Il racconto, tratteggiato senza orpelli, ma con stile fluido ed essenziale, proietta un treno in corsa, direzione Roma, rallentato dalla tempesta Ciara, in cui i viaggiatori “disagiati” diventano metafora profetica di un futuro impervio, la pandemia da Covid-19, tratteggiata di solitudine e fobie, scuole chiuse, mancanza di affetti e vagheggi di una nuova Primavera da conquistare.

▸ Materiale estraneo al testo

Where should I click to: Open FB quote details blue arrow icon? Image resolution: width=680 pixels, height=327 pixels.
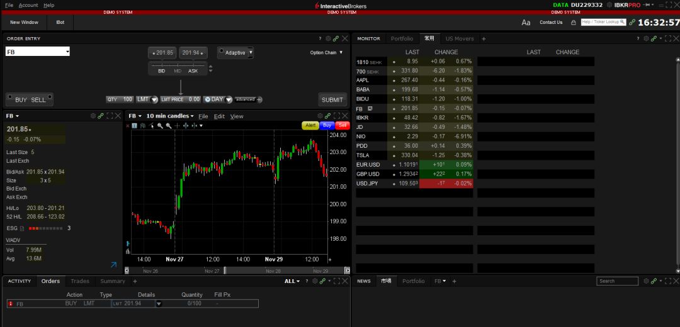point(113,265)
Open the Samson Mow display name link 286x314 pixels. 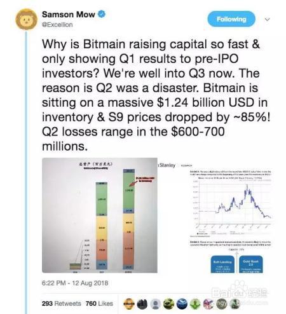[x=69, y=15]
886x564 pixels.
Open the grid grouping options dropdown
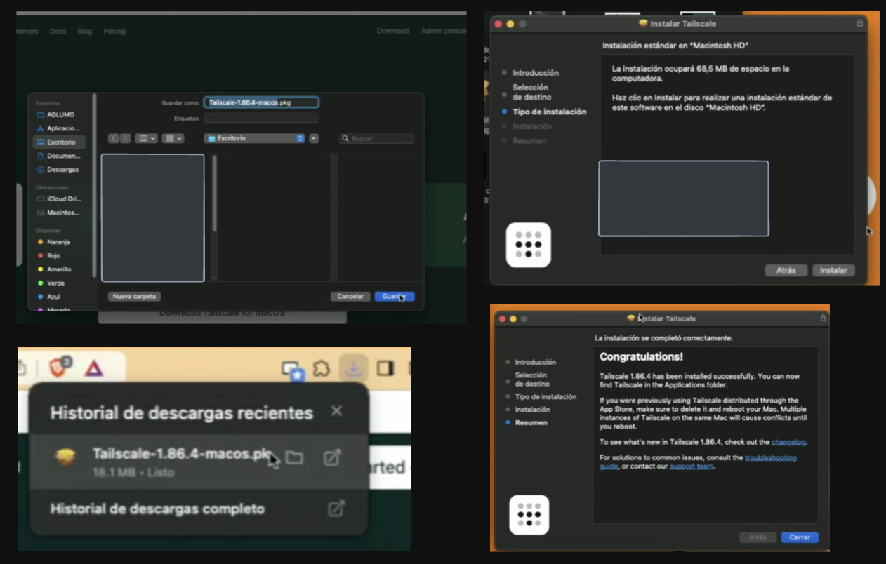pos(172,139)
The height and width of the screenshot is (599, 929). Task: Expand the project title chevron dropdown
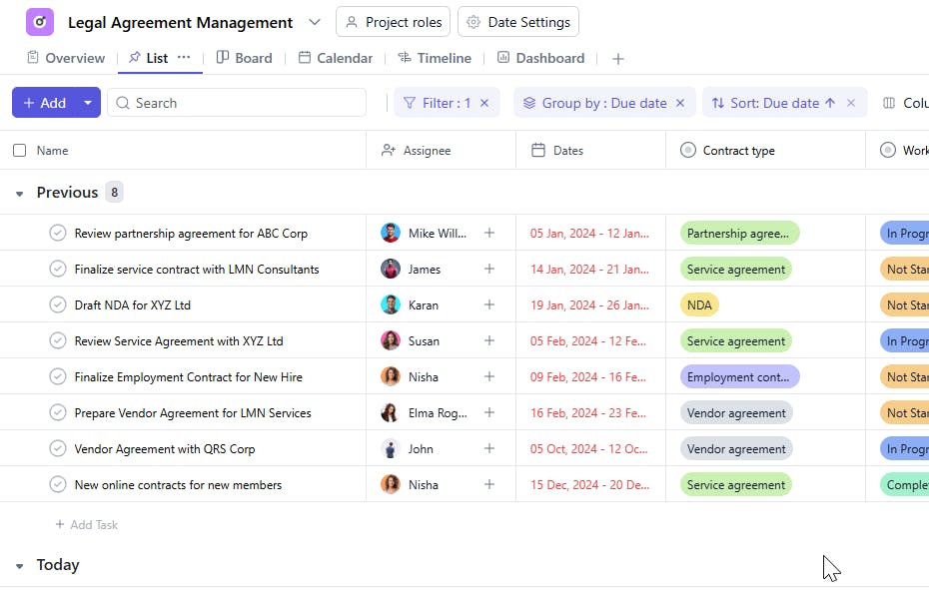[315, 22]
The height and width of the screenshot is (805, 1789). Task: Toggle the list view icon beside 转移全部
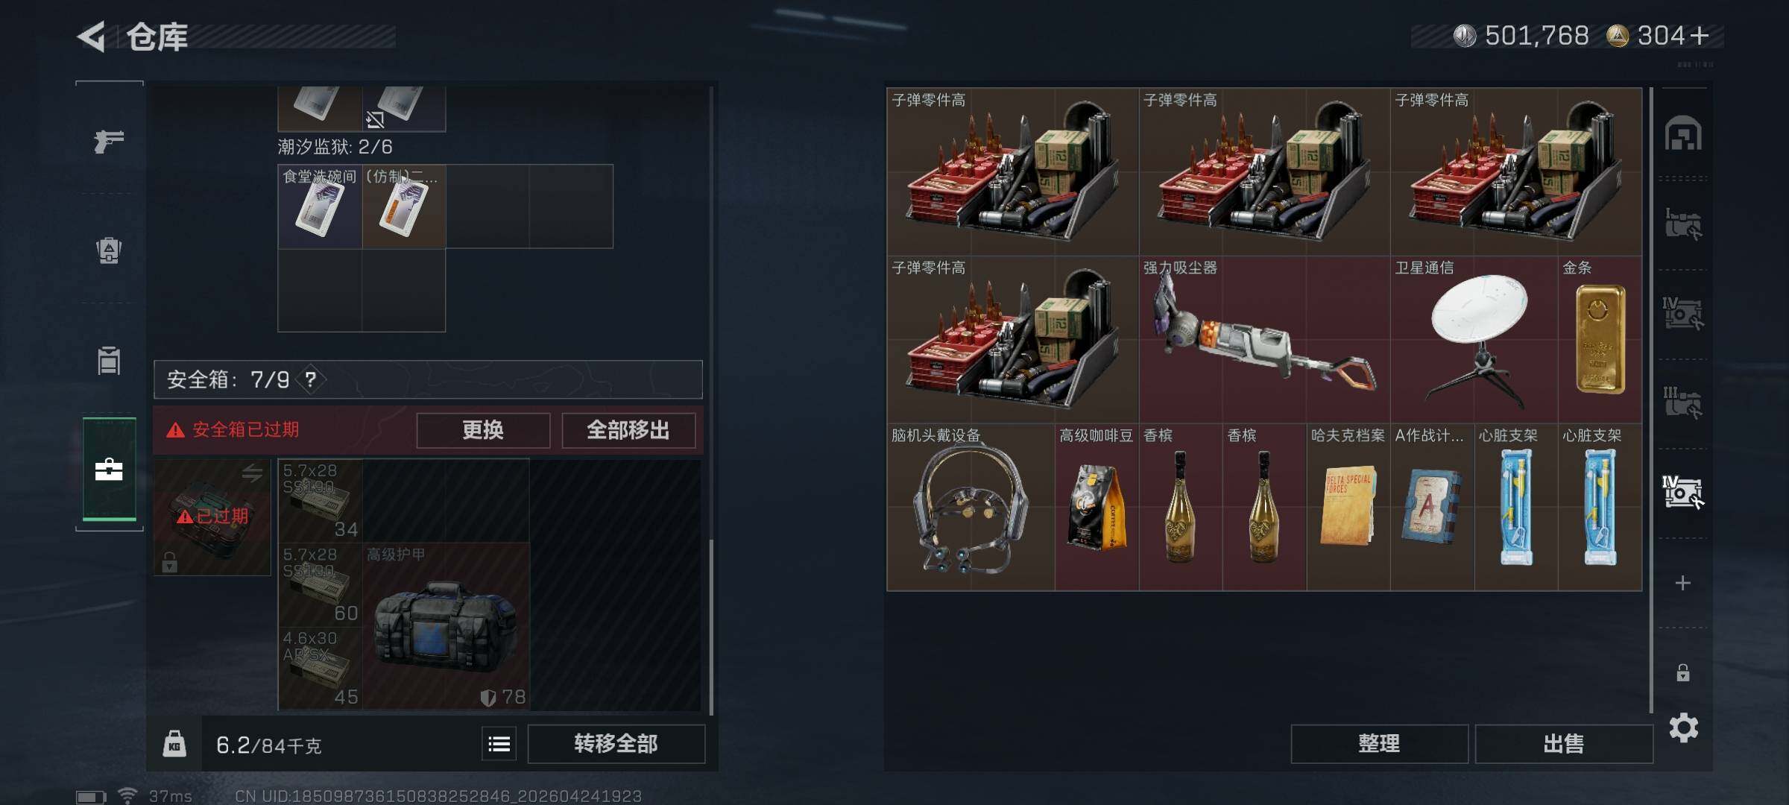tap(499, 744)
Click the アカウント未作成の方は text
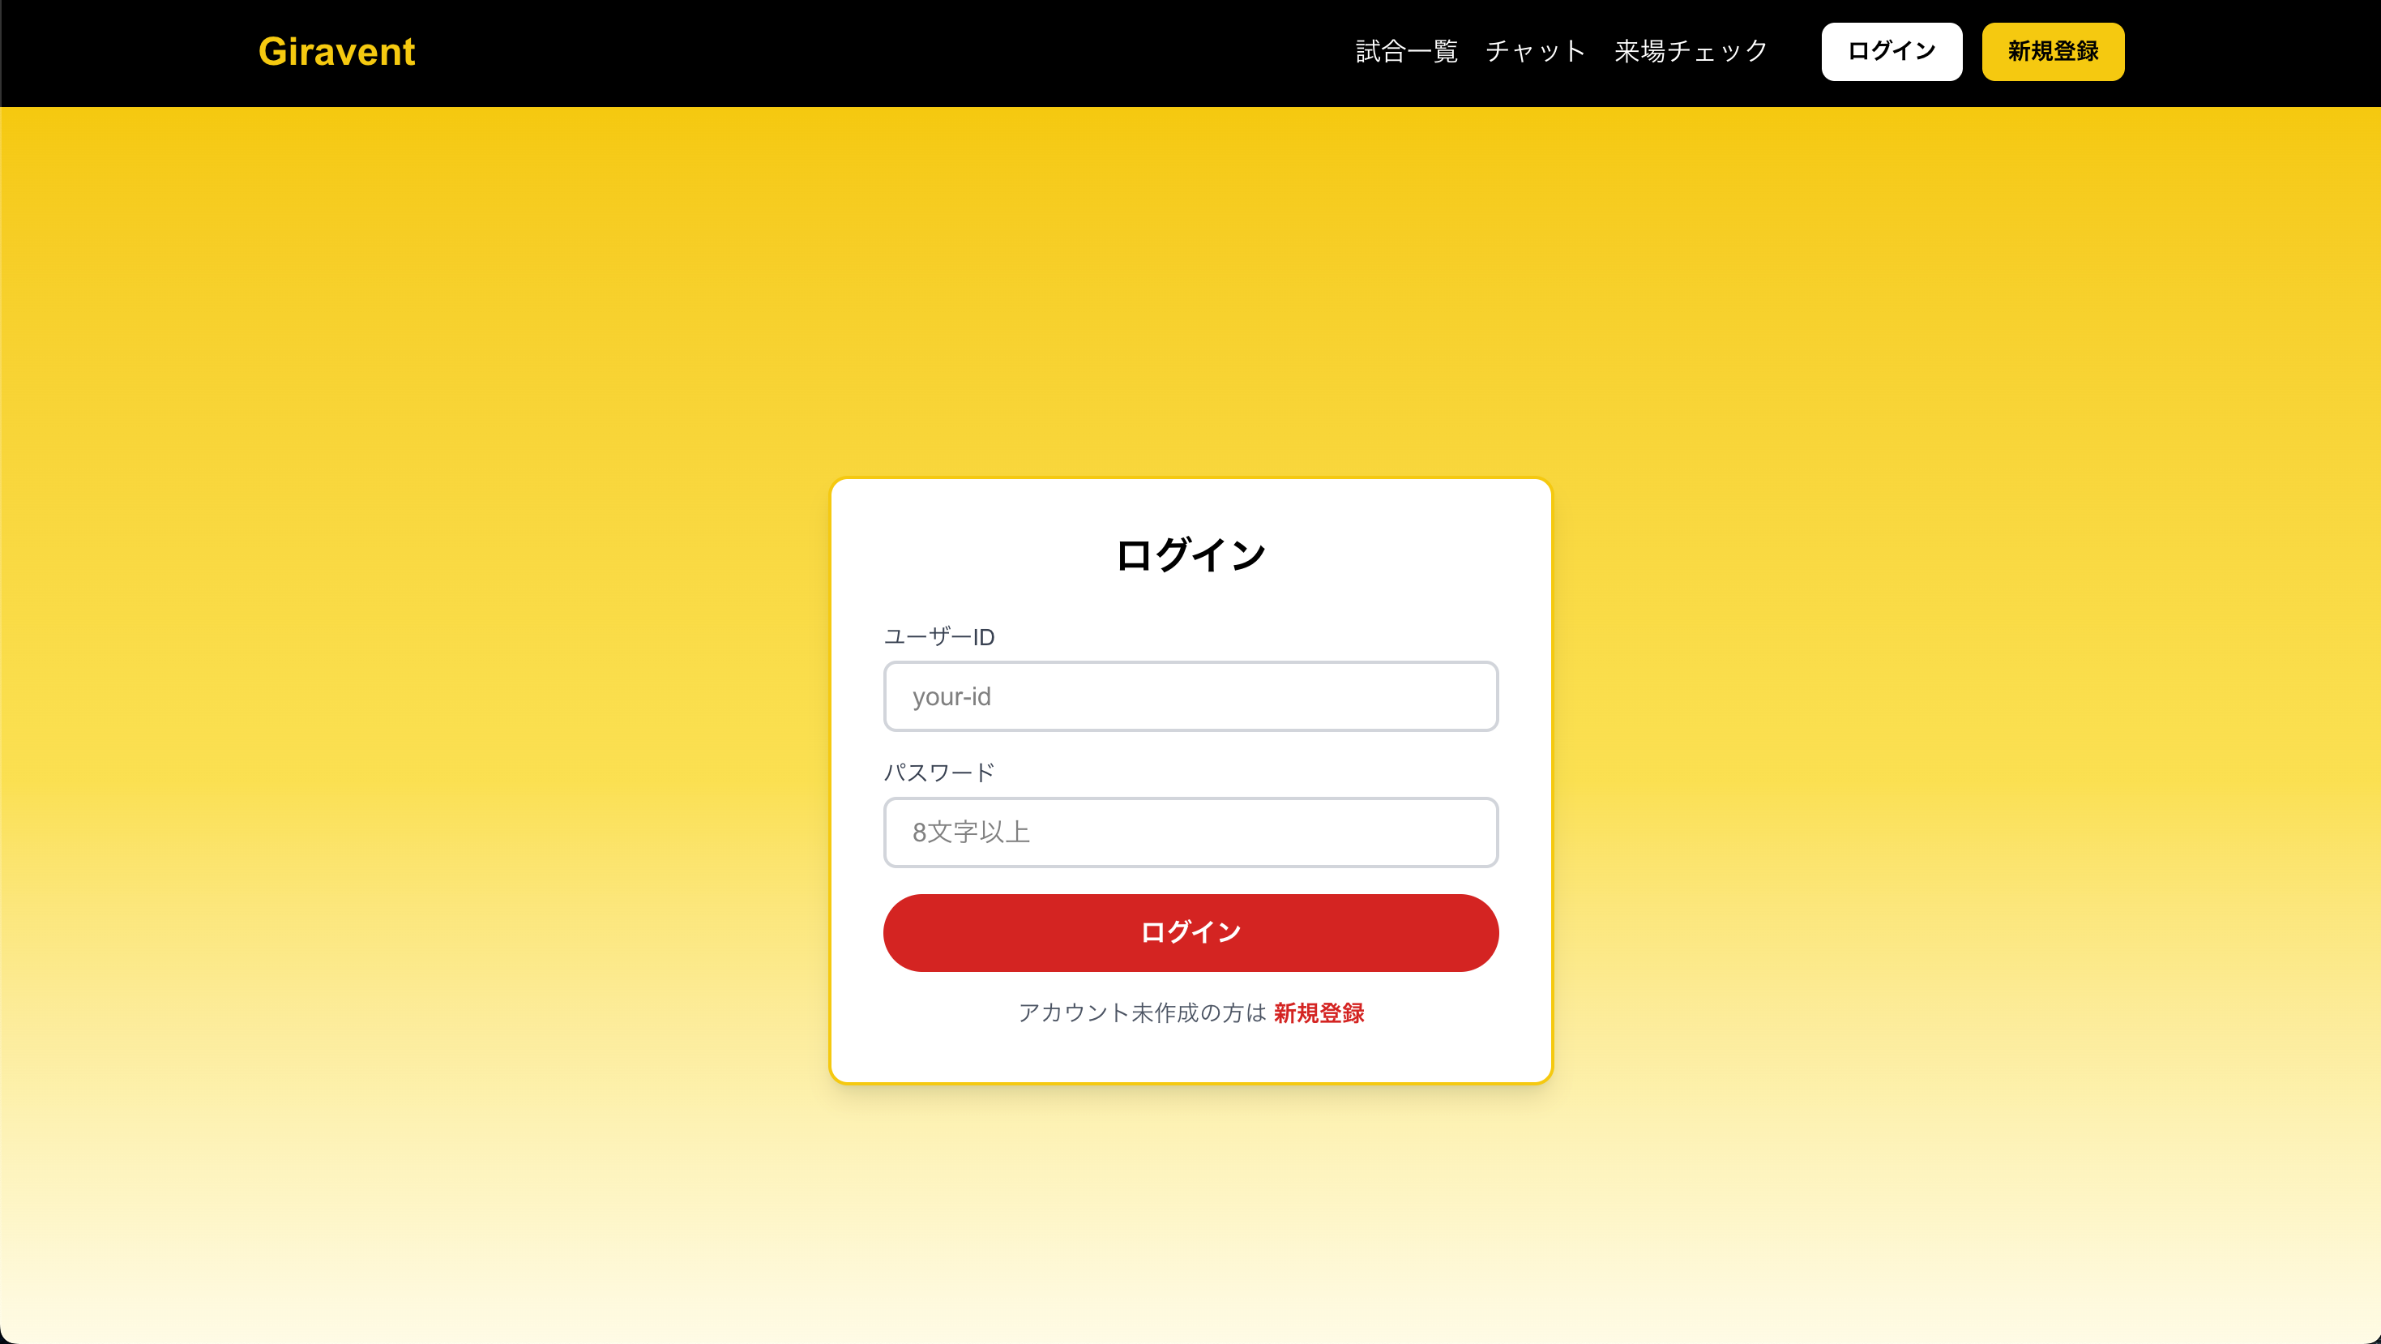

Chi narra è principalmente Cesare, giornalista in pensione, nostalgico dei suoi anni ruggenti, che riaffiorano alla vista di quattro giovani seduti nel vagone di fronte a lui, in un treno deserto, che nel pieno dei loro anni, traboccanti di sogni, permettono a Cesare di constatare e chiedersi, quanto e in che modo quella nuova generazione possa fare la differenza rispetto alla sua, segnando una “frattura”, da cui si spera, possa ricomporsi il futuro. Tra Cesare, Sonia, Adriana, Giannerico e Olimpia nasce un’amicizia, non “di facciata” o per uno scambio di favore, ma un “sentimento” vero, simmetria ricomposta da un “cuore che batte forte”. Il divario generazionale scompare, e tra Cesare e i giovani si annulla lo sbilanciamento di due epoche. 

Fra le pagine, in cui si alternano ricordi, chat, rimandi letterari, racconti di vita vissuta, si addentra la riflessione commossa di una fisionomia molteplice di protagonisti, che in un balzo temporale escono da un annus horribilis, per ritrovarsi in un 2035 vitalistico e speranzoso. È questo il potere dell’arte, del “più oltre” della scrittura, in cui la forza comunicativa dei personaggi, che non rimangono in cerca d’autore, veicola valori positivi e possibili, apre i cassetti dei desideri di tanti italiani, da cui aleggiano i sintomi del benessere che oggi tutti agogniamo.

Un grande romanzo sul potere dell’età passata “Orgoglio e sentimento”, in cui l’ammutinamento di un Paese, il depauperamento di un’Italia con sempre più “cervelli in fuga”, è stata giocata a tavolino da scelte politiche sbagliate, da un’indifferenza che ha finito per sporcare le coscienze e generare una spoliazione di giovani. 

Dalla prosa immediata di Cosmi sembra generarsi l’humus da cui nasce l’impegno della scrittura e in cui è possibile entrarvi dentro come in un vetro limpido – direbbe Volponi – ove si proietta un immaginario di verità azzoppate dall’ingranaggio troppo spietato del capitalismo.

Questo romanzo, epocale e profetico, è un inno al nostro Paese ferito, e nel suo rigurgito verbale innovativo e dalla lettura non sempre scorrevole, dalla “molteplicità potenziale” per dirla con Calvino, semina idee per rimarginare delle percosse troppo grandi e profonde, ricomparse proprio di fronte all’emergenza sanitaria.

“Orgoglio e sentimento” auspica di “rifare l’Italia”, evitando le pericolose partite di potere, lo smarrimento per gli interessi di parte, per lottare equamente, attirare soldi, idee, ricercatori stranieri, educando la gente alla bellezza, facendo sì che anche una donna possa diventare il Capo di Stato della Repubblica Italiana. È un romanzo che snoda i noccioli essenziali di un futuro migliore, forse troppo utopico, ma che dal disagio al potere possa dare vita a un’Italia del merito, della cultura, dei talenti, dell’uguaglianza e del coraggio di una svolta storica.